*** Record excerpts ***

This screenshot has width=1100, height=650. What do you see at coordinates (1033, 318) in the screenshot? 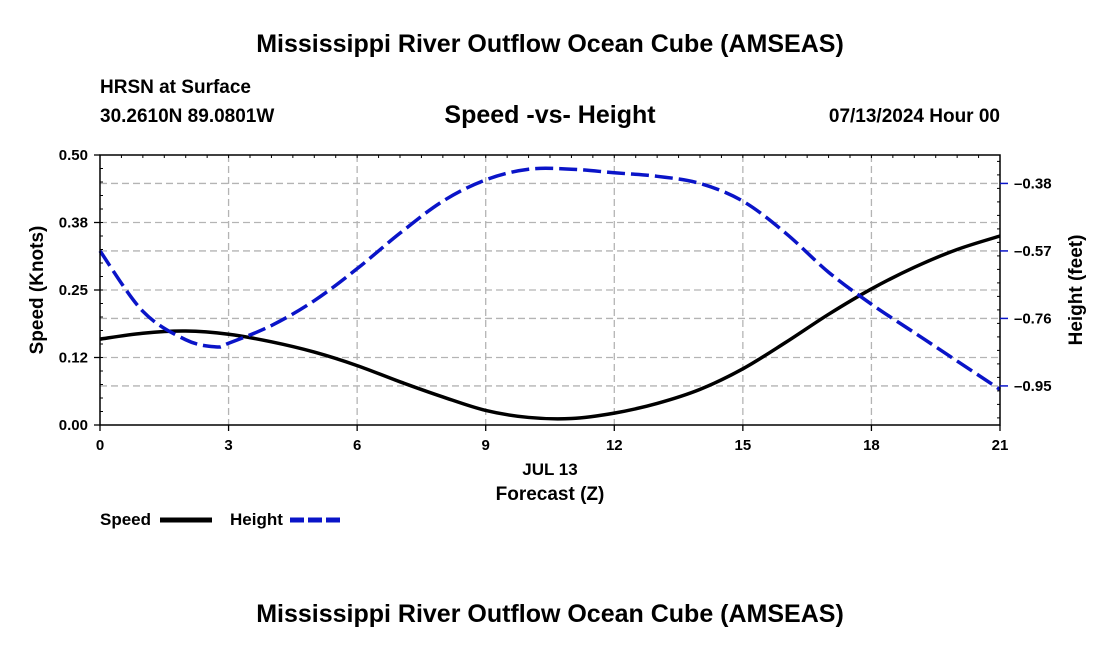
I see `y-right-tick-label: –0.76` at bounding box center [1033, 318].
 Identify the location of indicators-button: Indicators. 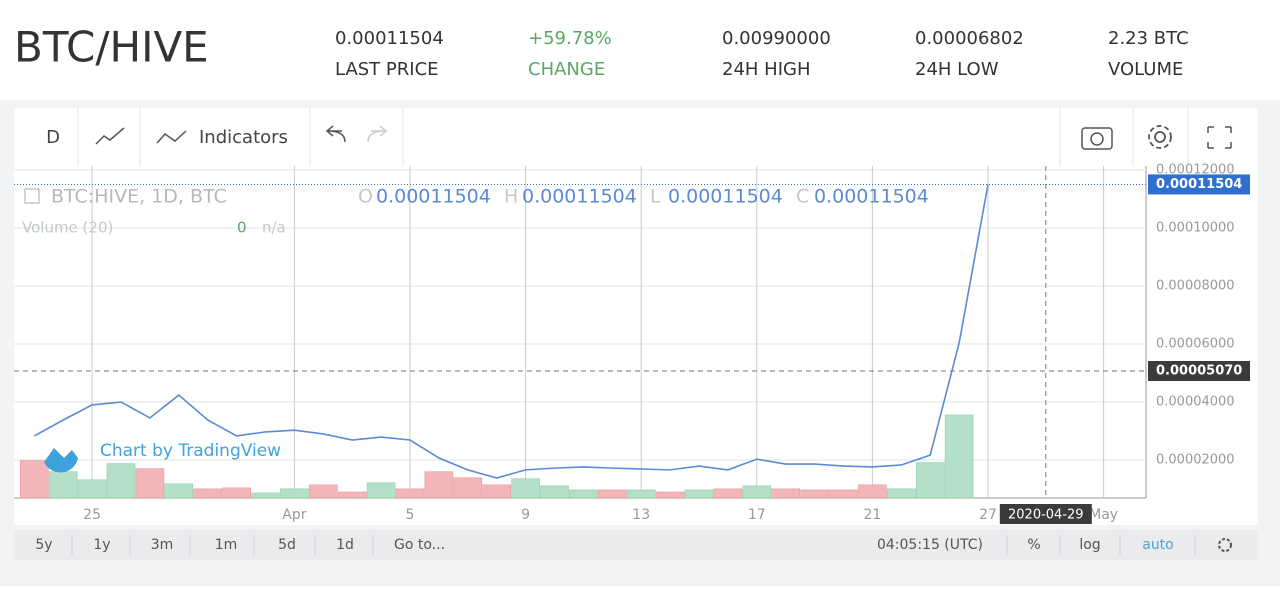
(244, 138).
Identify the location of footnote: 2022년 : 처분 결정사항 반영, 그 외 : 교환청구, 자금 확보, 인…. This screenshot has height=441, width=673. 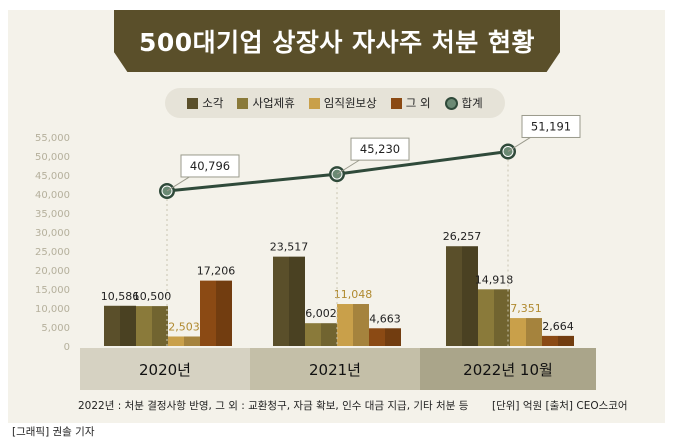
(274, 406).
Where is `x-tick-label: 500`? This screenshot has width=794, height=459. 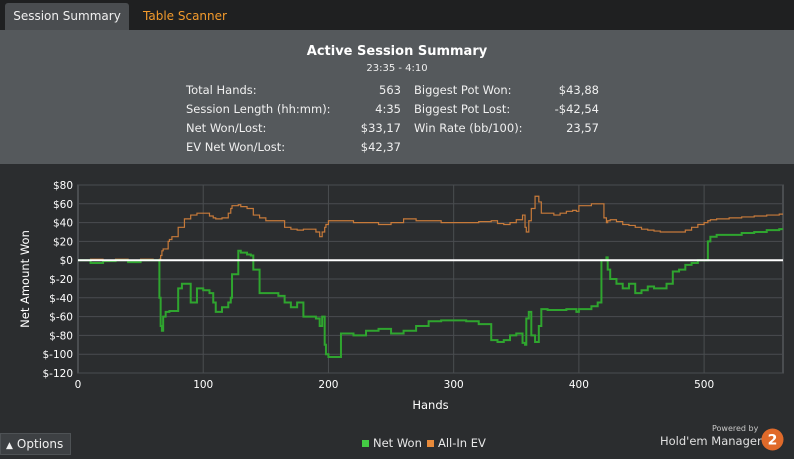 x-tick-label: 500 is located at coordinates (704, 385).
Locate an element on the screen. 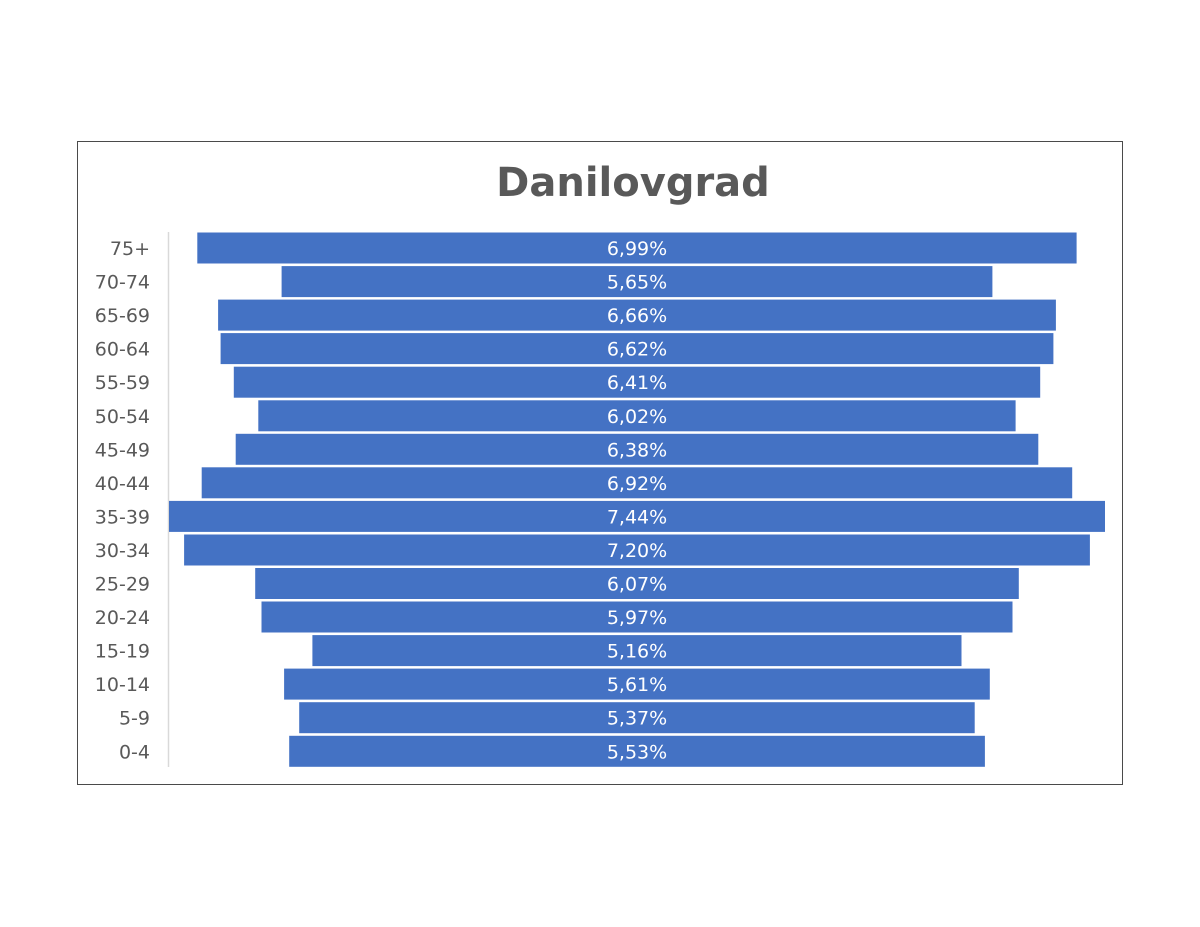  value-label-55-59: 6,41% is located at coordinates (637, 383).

*** End of Record excerpts ***

• _Task brief_
Rewrite the listing from its start through the line containing "(274, 406).", replacing "Identify the location of" with "Find the position of" and changing nothing else. Leave the pictures out of your answer.

• _Finished exercise_
This screenshot has width=1100, height=650. What do you see at coordinates (1033, 318) in the screenshot? 
I see `y-right-tick-label: –0.76` at bounding box center [1033, 318].
 Find the position of indicators-button: Indicators. 
(244, 138).
Find the position of footnote: 2022년 : 처분 결정사항 반영, 그 외 : 교환청구, 자금 확보, 인…. This screenshot has height=441, width=673. 
(274, 406).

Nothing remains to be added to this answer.